Feature Friday: Junior John Cao excels in piano
February 3, 2017
Filed under Features
Hang on for a minute...we're trying to find some more stories you might like.
Email This Story
Junior John Cao is currently studying piano with Alan Chow of Northwestern University. He has won multiple awards in the music field, most recently, first place in the Senior Open Piano Division at the Walgreens Competition.
“My favorite aspect of music is the feeling of exhilaration that flows through the music. Just as runners get runner’s high, I believe in a musician’s high as well,” Cao said.
The Walgreens Competition was the first time I performed Prokofiev’s Concerto No.1 in public, and thankfully, it was a good one,” Cao said. “The piano was surprisingly mellow and heavily voiced which hindered my capabilities to produce a brighter, heavier contemporary Russian sound. However, I decided to trust my hands (and not my ears), and thankfully my sound projected all the way to the back of the room.”

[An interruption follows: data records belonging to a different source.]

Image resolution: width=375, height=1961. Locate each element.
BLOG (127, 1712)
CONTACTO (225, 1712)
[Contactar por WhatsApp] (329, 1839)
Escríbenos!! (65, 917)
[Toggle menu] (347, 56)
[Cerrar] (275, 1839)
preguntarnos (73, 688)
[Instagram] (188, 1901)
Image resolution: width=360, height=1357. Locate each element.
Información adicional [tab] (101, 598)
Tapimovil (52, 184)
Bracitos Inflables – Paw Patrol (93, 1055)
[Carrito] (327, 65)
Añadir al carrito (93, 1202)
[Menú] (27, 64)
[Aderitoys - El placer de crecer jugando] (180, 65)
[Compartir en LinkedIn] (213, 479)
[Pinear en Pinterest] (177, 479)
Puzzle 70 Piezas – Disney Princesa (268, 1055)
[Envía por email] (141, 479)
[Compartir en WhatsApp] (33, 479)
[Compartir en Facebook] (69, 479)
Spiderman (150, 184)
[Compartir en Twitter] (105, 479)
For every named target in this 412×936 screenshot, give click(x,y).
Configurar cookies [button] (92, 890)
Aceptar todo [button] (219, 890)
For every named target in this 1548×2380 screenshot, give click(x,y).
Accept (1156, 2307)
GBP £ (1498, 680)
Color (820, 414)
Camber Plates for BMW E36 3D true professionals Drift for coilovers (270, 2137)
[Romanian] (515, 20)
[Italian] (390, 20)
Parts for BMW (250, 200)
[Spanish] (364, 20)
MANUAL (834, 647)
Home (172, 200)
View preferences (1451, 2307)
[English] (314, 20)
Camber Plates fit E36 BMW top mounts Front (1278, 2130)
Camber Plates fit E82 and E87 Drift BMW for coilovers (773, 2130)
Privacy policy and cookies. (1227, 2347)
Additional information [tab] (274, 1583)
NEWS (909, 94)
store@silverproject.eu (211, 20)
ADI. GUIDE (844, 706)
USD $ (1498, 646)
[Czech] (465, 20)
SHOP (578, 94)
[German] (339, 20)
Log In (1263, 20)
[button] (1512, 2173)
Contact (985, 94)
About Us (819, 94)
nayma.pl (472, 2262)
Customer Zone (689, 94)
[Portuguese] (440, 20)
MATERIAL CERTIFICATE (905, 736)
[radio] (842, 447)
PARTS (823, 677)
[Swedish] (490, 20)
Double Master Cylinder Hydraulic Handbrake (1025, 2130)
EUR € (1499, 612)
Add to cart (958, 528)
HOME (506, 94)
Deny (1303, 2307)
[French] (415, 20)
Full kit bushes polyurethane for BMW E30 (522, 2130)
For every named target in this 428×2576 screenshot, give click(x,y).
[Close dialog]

Cao has been interested in music since he was very young. He started singing almost as soon as he started speaking, and began learning to play piano when he was four.
Although he’s been playing piano almost his entire life, Cao still finds himself getting nervous before performances. “I always get nervous before I perform. I guess routine might help soothe the butterflies, but it hasn’t really helped me much. To combat it, I try to run through the music through my head and talk myself through the performance multiple times,” Cao said.
Despite these nerves, Cao continues to practice and perform because piano is such an integral and enjoyable part of his life. “During my practice, I would be taken to another world in the fantasies of Ravel, the miseries of Chopin, or the palace of Haydn. In those intimate moments of connection, you aren’t necessarily “playing” the piano anymore; the instrument becomes part of your soul,” Cao said.
Cao believes that many people might have the misconception that playing piano is simply tapping keys. Due to his extensive study in the subject, he is sure that this is not true. “Millions, if not billions of different colors can be produced just with a seemingly simple tap on a key through variation of velocity, acceleration, angle of attack, and duration,” Cao said.
Playing piano also requires a bit more strength than people might assume. “it is almost a sport, and it possesses an interesting relationship between strength. However, I certainly don’t pound on the keys (unless I’m playing works by Carl Vine) but I have found strength to be an advantage when playing piano,” Cao said.
Although he isn’t necessarily considering pursuing music as a career, he is determined to keep it a part of his life. Currently, he is planning to double major in Economics and Music. “I believe that I can still love music if I don’t pursue it as a career and that its impact on myself and those around me will be just as great if I take a “normal” job,” Cao said.
We wish Cao luck with anything that he might pursue in the future, whether it’s music, economics, or something else entirely. Anyone wishing to support his soonest creative endeavor can attend the Winners’ Recital of the Walgreens National Concerto Competition at Bennet-Gordon Hall on teh Ravinia Campus in Highland park on Feb. 5.